Ask yourself, when someone hands you a scratch ticket, do you really just want to give it back without finding out if you’ve won?

For most people, the answer is no, and that’s why combining interactive content and reveal marketing into one can be such a great way to engage your email list.

Sound like a human

Let’s not forget about another big part of your emails outside the technical stuff, and that’s how you’re communicating with your email list.

A big problem for a lot of brands is they are using the same old boring and generic copy in all of their emails. And when readers see that sort of stuff again and again — in addition to all the other stuff they have inundating their mailbox — they start to ignore it.

Talk about a kiss of death!

While creating fun and engaging interactive emails is one great first step for improving things, another way to tap into your list is to improve what you’re writing.

One way to do that is for brands to start acting like humans.

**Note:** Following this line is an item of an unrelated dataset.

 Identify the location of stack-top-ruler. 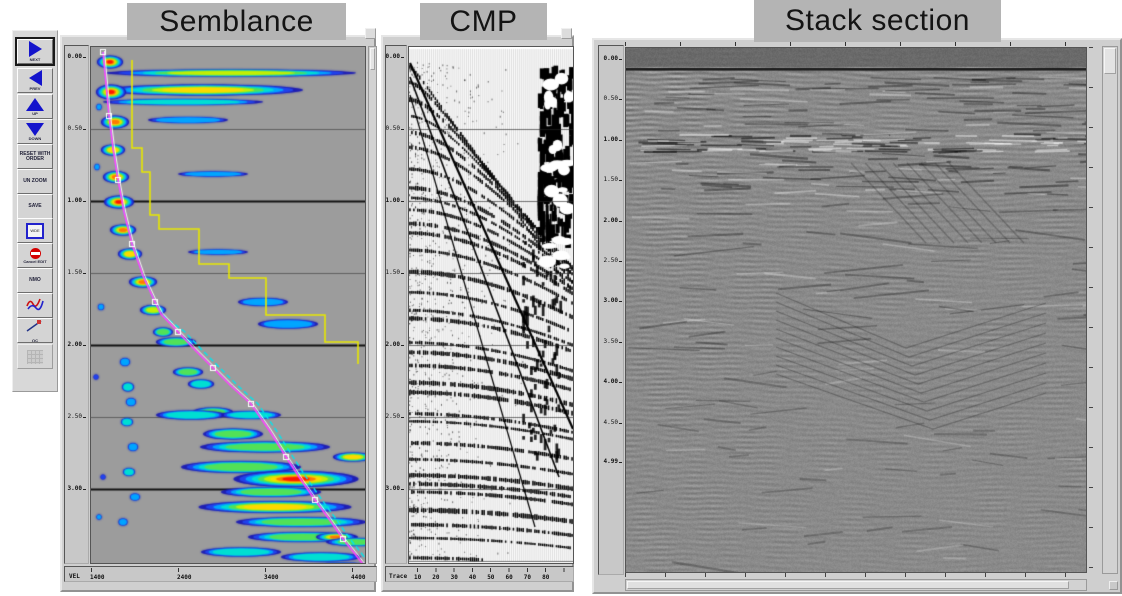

Take your customers on a journey with you as they move through your list. Think of some of the big successful marketing campaigns that you’ve seen over the last few years and how they are far more human and emotional; Nike’s ‘Dream Crazier’ ads that target women’s empowerment is one example.

You don’t have to have the budget of Nike to understand that what’s powerful to people is other people. So the more you can make your brand seem like it’s a person talking to another person, the better the response you’re going to get over the long term.

The days of talking down to customers is over; look at them as your friends and your peers and communicate with them that way moving forward.